Solve the multiple angle equation in the interval (0, 2ð) tan2x=-1
Do i have to divide the 2 to the other side?
I read you interval as (0 , 2π)
tan 2x = -1
I know tan 45° = tan π/4 = +1
for a negative tangent, the angle is in either II or Iv
so 2x = (180-45)° or 2x = (360-45)°
2x = 135° or 2x = 315° OR 2x = 3π/4 or 2x = 7π/4
x = 67.5° or x = 157.5° OR x = 3π/8 or x = 7π/8
but the period of tan 2x = 90° or π/2
so two more answers in your domain
x = 67.5 + 90 = 157.5 (already have that) or
x = 157.5 + 90 = 247.5°
in radians: x = 7π/8 + π/2 = 11π/8
so:
x = 67.5° , 157.5° , 247.5° OR x = 3π/8 , 7π/8 , 11π/8
Wow, that actually makes perfect sense, thank you!!!!
To solve the equation tan(2x) = -1 in the interval (0, 2π), you need to find the values of x that satisfy the equation. However, before solving, it is not necessary to divide the 2 to the other side.
Here's the step-by-step process to solve this equation:
Step 1: Identify the possible angles satisfying the equation.
Since we are looking for angles in the interval (0, 2π) or (0, 360 degrees), we know that the tangent function is negative in quadrants II and IV. These are the two quadrants where the tangent is negative.
Step 2: Find the reference angle.
The reference angle is the positive acute angle formed between the x-axis and the terminal side of an angle in standard position. For this equation, the reference angle will help us find the general solution.

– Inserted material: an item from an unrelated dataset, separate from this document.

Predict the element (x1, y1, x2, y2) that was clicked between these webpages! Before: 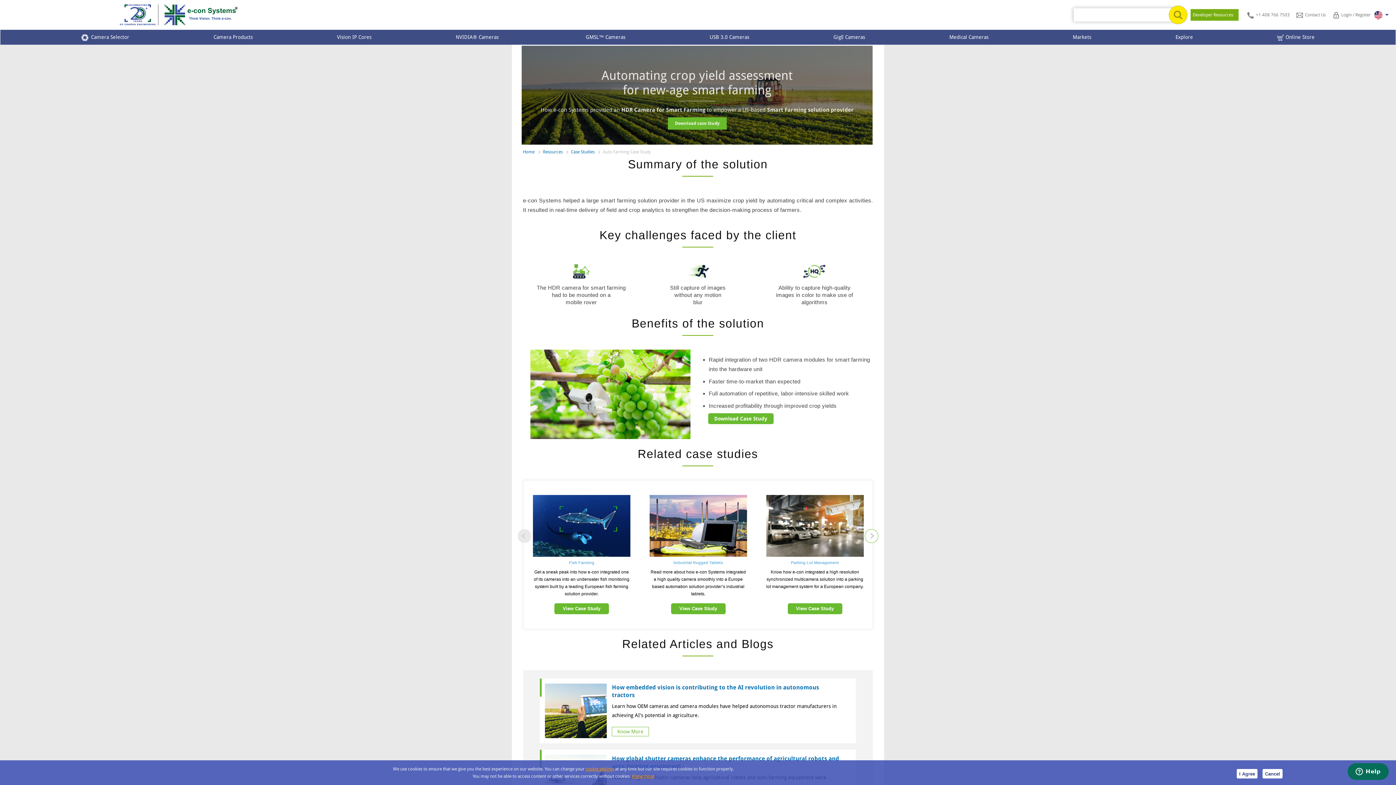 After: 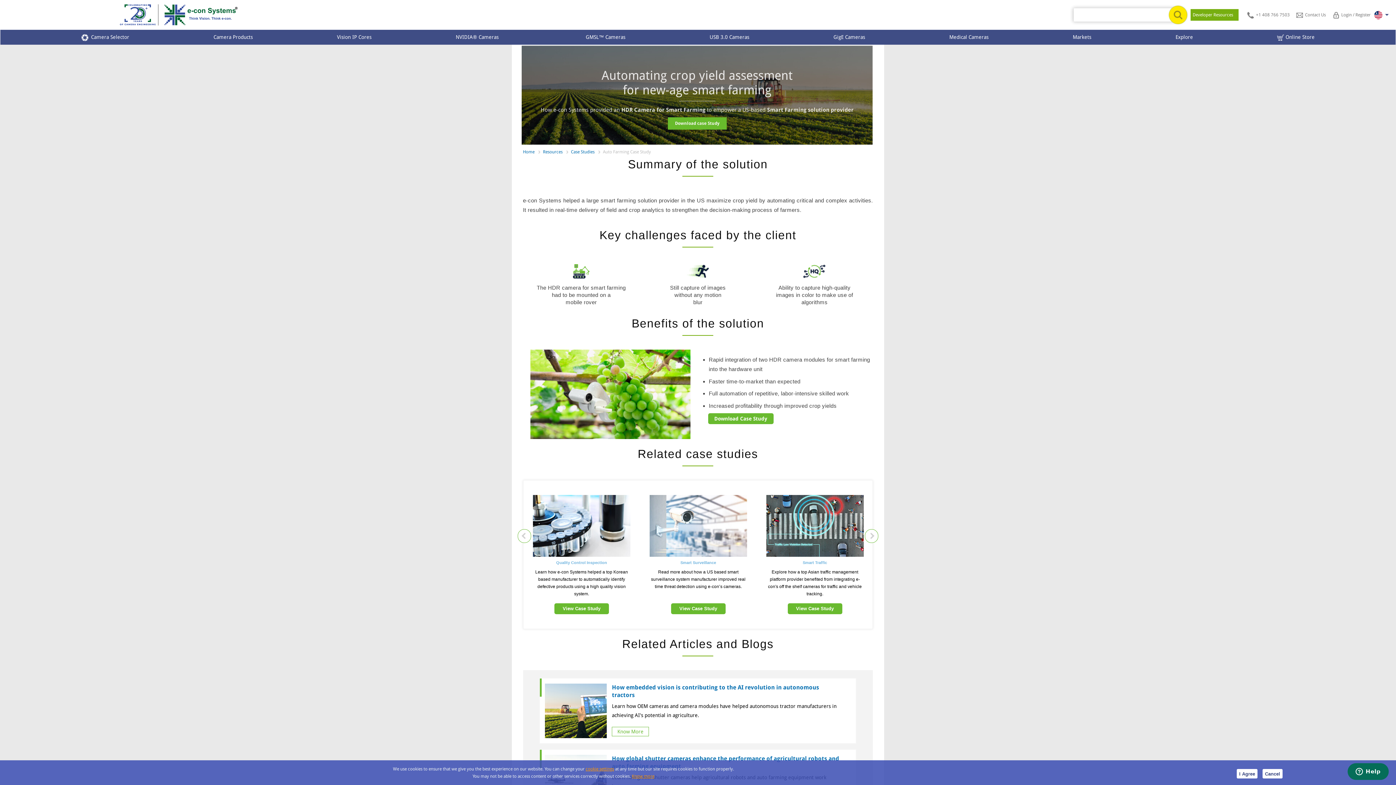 Action: bbox: (865, 529, 878, 543) label: NextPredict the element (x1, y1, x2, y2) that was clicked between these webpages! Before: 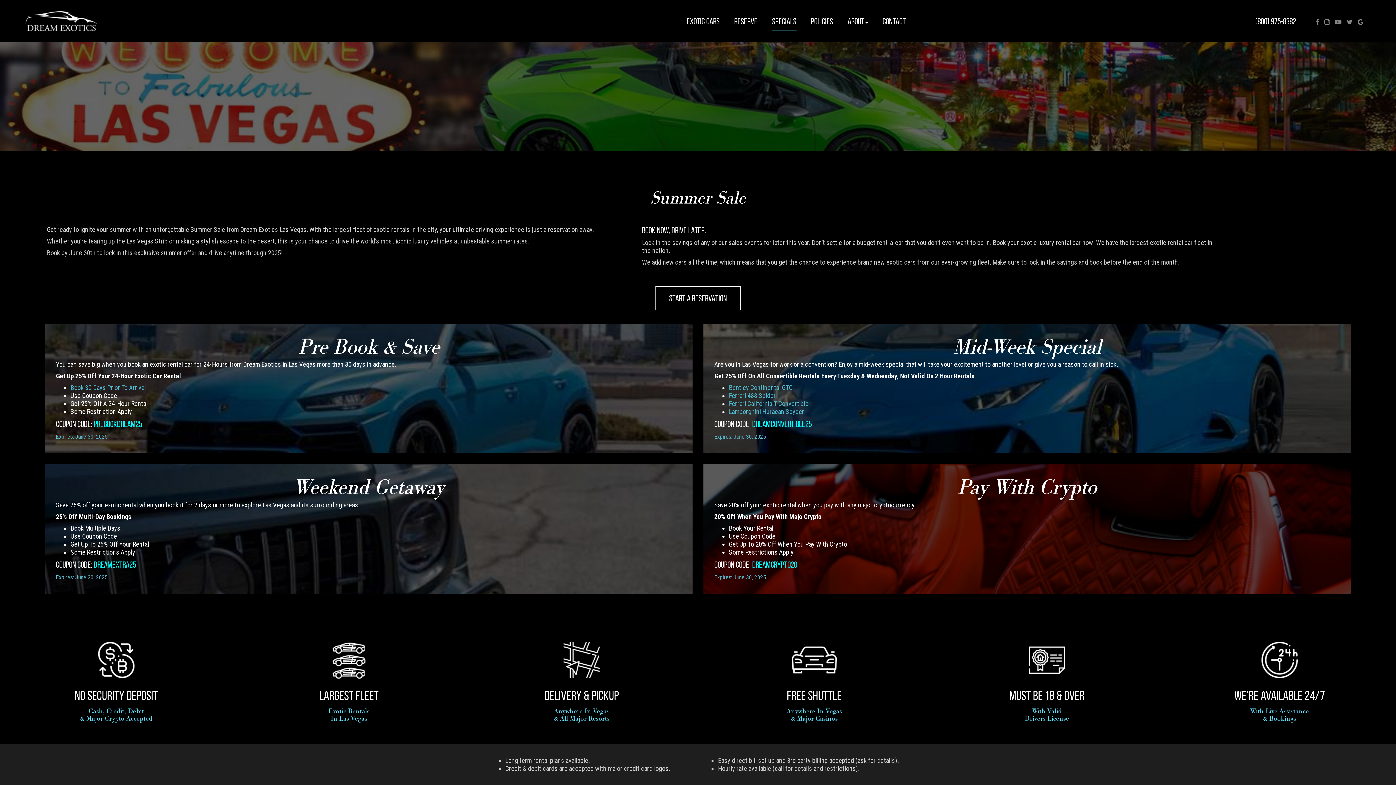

Step 3: Solve for the reference angle.
To find the reference angle, we can use an inverse trigonometric function. In this case, the reference angle can be found by evaluating arctan(1) or tan^-1(1) on a calculator. The result is π/4 or 45 degrees.
Step 4: Find the general solution.
Since the tangent function has a period of π or 180 degrees, we can add integer multiples of π to the reference angle to find the general solution. In this case, the general solution is given by x = (π/4) + nπ, where n is an integer.
Step 5: Select solutions within the given interval.
Finally, select only those solutions that lie in the interval (0, 2π) or (0, 360 degrees). For this equation, we need to check if the angle (π/4) + nπ lies in the given interval. If it does, then it is a valid solution.
Therefore, if we substitute different integer values for n, we find that x can be:
- x = π/4 when n = 0 (within the given interval)
- x = 5π/4 when n = 1 (within the given interval)
Thus, the solution to the equation tan(2x) = -1 in the interval (0, 2π) is x = π/4 and x = 5π/4.